Data for the task:
--

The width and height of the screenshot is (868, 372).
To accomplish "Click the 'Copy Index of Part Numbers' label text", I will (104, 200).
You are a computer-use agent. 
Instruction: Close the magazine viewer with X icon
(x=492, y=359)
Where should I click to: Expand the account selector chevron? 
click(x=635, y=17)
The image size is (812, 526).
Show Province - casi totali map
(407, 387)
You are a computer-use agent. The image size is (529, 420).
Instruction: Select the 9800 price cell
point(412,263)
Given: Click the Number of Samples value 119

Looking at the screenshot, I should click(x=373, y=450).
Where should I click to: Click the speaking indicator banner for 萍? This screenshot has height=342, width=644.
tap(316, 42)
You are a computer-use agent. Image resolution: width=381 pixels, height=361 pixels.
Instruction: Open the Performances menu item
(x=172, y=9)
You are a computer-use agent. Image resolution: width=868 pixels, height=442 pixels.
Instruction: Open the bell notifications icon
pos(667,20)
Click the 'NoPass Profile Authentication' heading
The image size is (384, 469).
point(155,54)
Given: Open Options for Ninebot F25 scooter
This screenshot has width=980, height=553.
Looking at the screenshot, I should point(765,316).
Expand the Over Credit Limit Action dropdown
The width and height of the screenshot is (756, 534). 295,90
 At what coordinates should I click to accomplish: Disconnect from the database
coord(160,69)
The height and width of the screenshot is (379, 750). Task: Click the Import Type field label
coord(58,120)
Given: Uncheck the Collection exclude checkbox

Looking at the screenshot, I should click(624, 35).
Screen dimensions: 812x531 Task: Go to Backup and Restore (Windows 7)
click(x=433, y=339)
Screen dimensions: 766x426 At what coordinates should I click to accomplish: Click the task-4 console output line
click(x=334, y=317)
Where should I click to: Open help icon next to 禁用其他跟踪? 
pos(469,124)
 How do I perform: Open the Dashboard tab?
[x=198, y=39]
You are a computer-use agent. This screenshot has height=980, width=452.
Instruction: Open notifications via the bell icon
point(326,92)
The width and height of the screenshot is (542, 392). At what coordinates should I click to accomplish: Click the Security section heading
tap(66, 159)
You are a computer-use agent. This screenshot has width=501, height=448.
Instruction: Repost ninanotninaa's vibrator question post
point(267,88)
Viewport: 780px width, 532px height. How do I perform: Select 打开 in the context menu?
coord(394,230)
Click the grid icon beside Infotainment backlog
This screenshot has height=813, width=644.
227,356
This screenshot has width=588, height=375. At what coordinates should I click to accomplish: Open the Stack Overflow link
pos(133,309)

--

Work instructions: In full and without any edits, output the material above.

Output:
The width and height of the screenshot is (868, 372).
To accomplish "Click the 'Copy Index of Part Numbers' label text", I will (104, 200).
You are a computer-use agent. 
Instruction: Close the magazine viewer with X icon
(x=492, y=359)
Where should I click to: Expand the account selector chevron? 
click(x=635, y=17)
The image size is (812, 526).
Show Province - casi totali map
(407, 387)
You are a computer-use agent. The image size is (529, 420).
Instruction: Select the 9800 price cell
point(412,263)
Given: Click the Number of Samples value 119

Looking at the screenshot, I should click(x=373, y=450).
Where should I click to: Click the speaking indicator banner for 萍? This screenshot has height=342, width=644.
tap(316, 42)
You are a computer-use agent. Image resolution: width=381 pixels, height=361 pixels.
Instruction: Open the Performances menu item
(x=172, y=9)
You are a computer-use agent. Image resolution: width=868 pixels, height=442 pixels.
Instruction: Open the bell notifications icon
pos(667,20)
Click the 'NoPass Profile Authentication' heading
The image size is (384, 469).
point(155,54)
Given: Open Options for Ninebot F25 scooter
This screenshot has width=980, height=553.
Looking at the screenshot, I should point(765,316).
Expand the Over Credit Limit Action dropdown
The width and height of the screenshot is (756, 534). 295,90
 At what coordinates should I click to accomplish: Disconnect from the database
coord(160,69)
The height and width of the screenshot is (379, 750). Task: Click the Import Type field label
coord(58,120)
Given: Uncheck the Collection exclude checkbox

Looking at the screenshot, I should click(624, 35).
Screen dimensions: 812x531 Task: Go to Backup and Restore (Windows 7)
click(x=433, y=339)
Screen dimensions: 766x426 At what coordinates should I click to accomplish: Click the task-4 console output line
click(x=334, y=317)
Where should I click to: Open help icon next to 禁用其他跟踪? 
pos(469,124)
 How do I perform: Open the Dashboard tab?
[x=198, y=39]
You are a computer-use agent. This screenshot has height=980, width=452.
Instruction: Open notifications via the bell icon
point(326,92)
The width and height of the screenshot is (542, 392). At what coordinates should I click to accomplish: Click the Security section heading
tap(66, 159)
You are a computer-use agent. This screenshot has width=501, height=448.
Instruction: Repost ninanotninaa's vibrator question post
point(267,88)
Viewport: 780px width, 532px height. How do I perform: Select 打开 in the context menu?
coord(394,230)
Click the grid icon beside Infotainment backlog
This screenshot has height=813, width=644.
227,356
This screenshot has width=588, height=375. At what coordinates should I click to accomplish: Open the Stack Overflow link
pos(133,309)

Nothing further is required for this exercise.